Obi-Wan hit maximum drag on his intact wing, and his starfighter shot into a barely controlled arc high and right as Anakin’s cannons vaporized the last tri-fighter.
Obi-Wan fired retros to stall his starfighter in the blind spot behind the Separatist cruiser’s bridge. He hung there for a few seconds to get his breathing and heart under control. “Thanks, Anakin. That was—thanks. That’s all.”
“Don’t thank me. It was Artoo’s shooting.”
“Yes. I suppose, if you like, you can thank your droid for me as well. And, Anakin—?”
“Yes, Master?”
“Next time, you’re the bait.”
This is Obi-Wan Kenobi:
A phenomenal pilot who doesn’t like to fly. A devastating warrior who’d rather not fight. A negotiator without peer who frankly prefers to sit alone in a quiet cave and meditate.
Jedi Master. General in the Grand Army of the Republic. Member of the Jedi Council. And yet, inside, he feels like he’s none of these things.
Inside, he still feels like a Padawan.
It is a truism of the Jedi Order that a Jedi Knight’s education truly begins only when he becomes a Master: that everything important about being a Master is learned from one’s student. Obi-Wan feels the truth of this every day.
He sometimes dreams of when he was a Padawan in fact as well as feeling; he dreams that his own Master, Qui-Gon Jinn, did not die at the plasma-fueled generator core in Theed. He dreams that his Master’s wise guiding hand is still with him. But Qui-Gon’s death is an old pain, one with which he long ago came to terms.
A Jedi does not cling to the past.
And Obi-Wan Kenobi knows, too, that to have lived his life without being Master to Anakin Skywalker would have left him a different man. A lesser man.
Anakin has taught him so much.
Obi-Wan sees so much of Qui-Gon in Anakin that sometimes it hurts his heart; at the very least, Anakin mirrors Qui-Gon’s flair for the dramatic, and his casual disregard for rules. Training Anakin—and fighting beside him, all these years—has unlocked something inside Obi-Wan. It’s as though Anakin has rubbed off on him a bit, and has loosened that clenched-jaw insistence on absolute correctness that Qui-Gon always said was his greatest flaw.
Obi-Wan Kenobi has learned to relax.
He smiles now, and sometimes even jokes, and has become known for the wisdom gentle humor can provide.
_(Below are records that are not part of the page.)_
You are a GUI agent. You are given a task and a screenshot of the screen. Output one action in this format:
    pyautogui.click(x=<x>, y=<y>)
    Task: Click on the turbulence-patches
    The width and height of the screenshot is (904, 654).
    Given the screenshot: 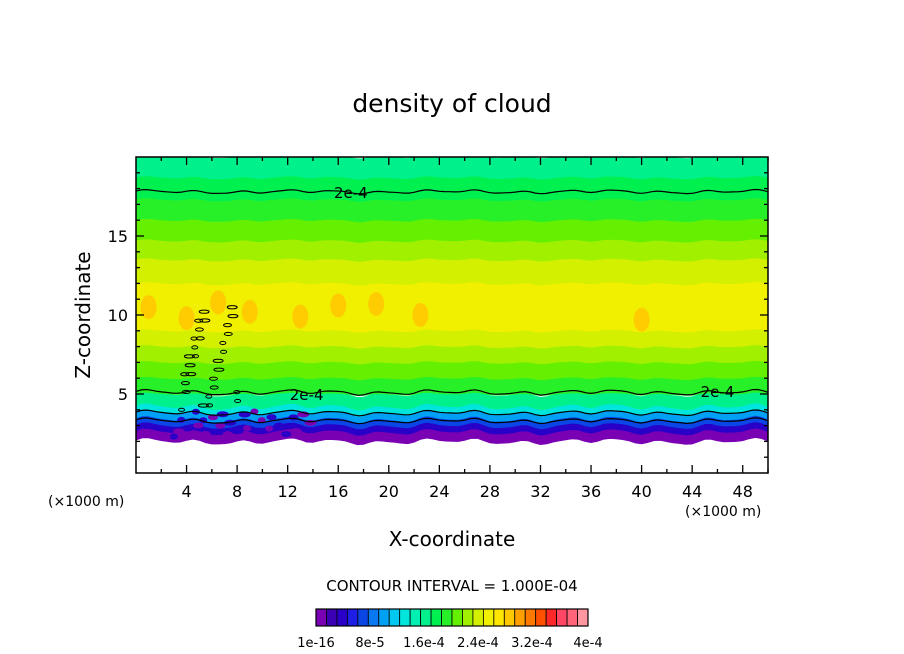 What is the action you would take?
    pyautogui.click(x=395, y=365)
Though he does not know it, his relationship with Anakin has molded him into the great Jedi Qui-Gon always said he might someday be.
It is characteristic of Obi-Wan that he is entirely unaware of this.
Being named to the Council came as a complete surprise; even now, he is sometimes astonished by the faith the Jedi Council has in his abilities, and the credit they give to his wisdom. Greatness was never his ambition. He wants only to perform whatever task he is given to the best of his ability.
He is respected throughout the Jedi Order for his insight as well as his warrior skill.